**Aim of the task:** Starting with the line that contains "Supplier’s (Importer) (192, 1367)", give again exactly and only each line through the end of the records; include the last line and exclude pictures.

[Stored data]
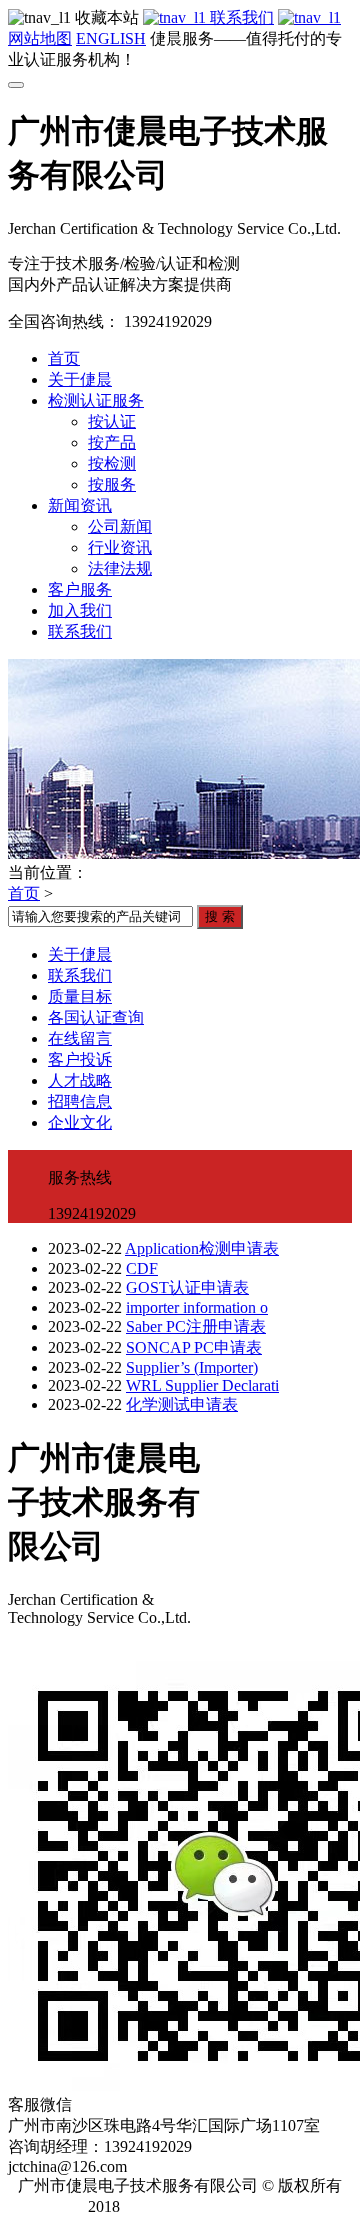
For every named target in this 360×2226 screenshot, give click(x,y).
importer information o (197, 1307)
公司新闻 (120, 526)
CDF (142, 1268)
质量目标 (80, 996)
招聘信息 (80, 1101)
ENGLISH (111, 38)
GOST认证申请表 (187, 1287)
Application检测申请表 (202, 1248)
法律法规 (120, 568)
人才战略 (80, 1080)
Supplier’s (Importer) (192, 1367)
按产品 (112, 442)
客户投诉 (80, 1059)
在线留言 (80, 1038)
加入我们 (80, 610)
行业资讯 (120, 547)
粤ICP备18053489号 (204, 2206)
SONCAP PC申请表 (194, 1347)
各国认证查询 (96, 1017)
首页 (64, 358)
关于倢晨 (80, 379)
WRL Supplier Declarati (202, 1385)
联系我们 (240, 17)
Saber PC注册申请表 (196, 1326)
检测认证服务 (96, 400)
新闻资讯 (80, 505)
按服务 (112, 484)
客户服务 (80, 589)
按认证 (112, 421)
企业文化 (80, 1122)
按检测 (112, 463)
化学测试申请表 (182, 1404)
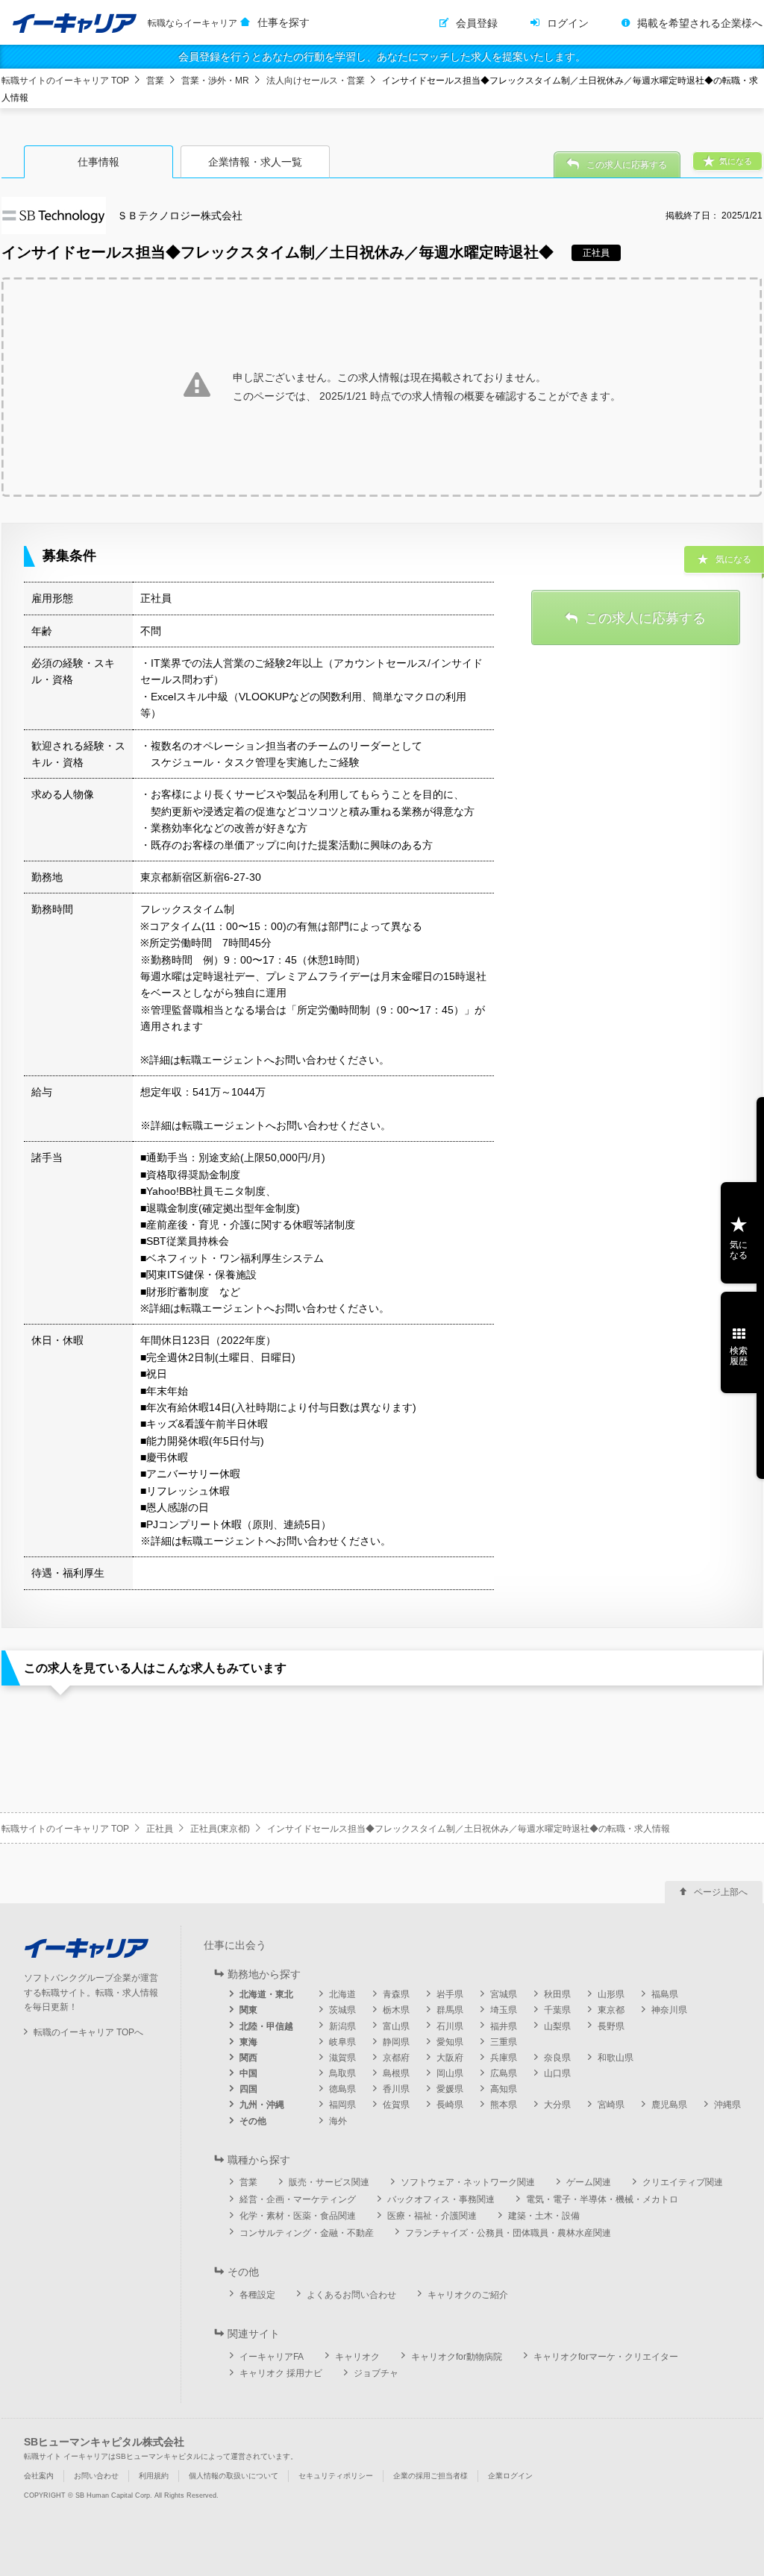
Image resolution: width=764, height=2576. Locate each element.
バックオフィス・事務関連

**Response:**
Supplier’s (Importer) (192, 1367)
按产品 (112, 442)
客户投诉 (80, 1059)
在线留言 (80, 1038)
加入我们 (80, 610)
行业资讯 (120, 547)
粤ICP备18053489号 (204, 2206)
SONCAP PC申请表 (194, 1347)
各国认证查询 (96, 1017)
首页 (64, 358)
关于倢晨 (80, 379)
WRL Supplier Declarati (202, 1385)
联系我们 (240, 17)
Saber PC注册申请表 (196, 1326)
检测认证服务 (96, 400)
新闻资讯 (80, 505)
按服务 (112, 484)
客户服务 (80, 589)
按认证 (112, 421)
企业文化 (80, 1122)
按检测 (112, 463)
化学测试申请表 (182, 1404)
Image resolution: width=764, height=2576. Locate each element.
バックオフィス・事務関連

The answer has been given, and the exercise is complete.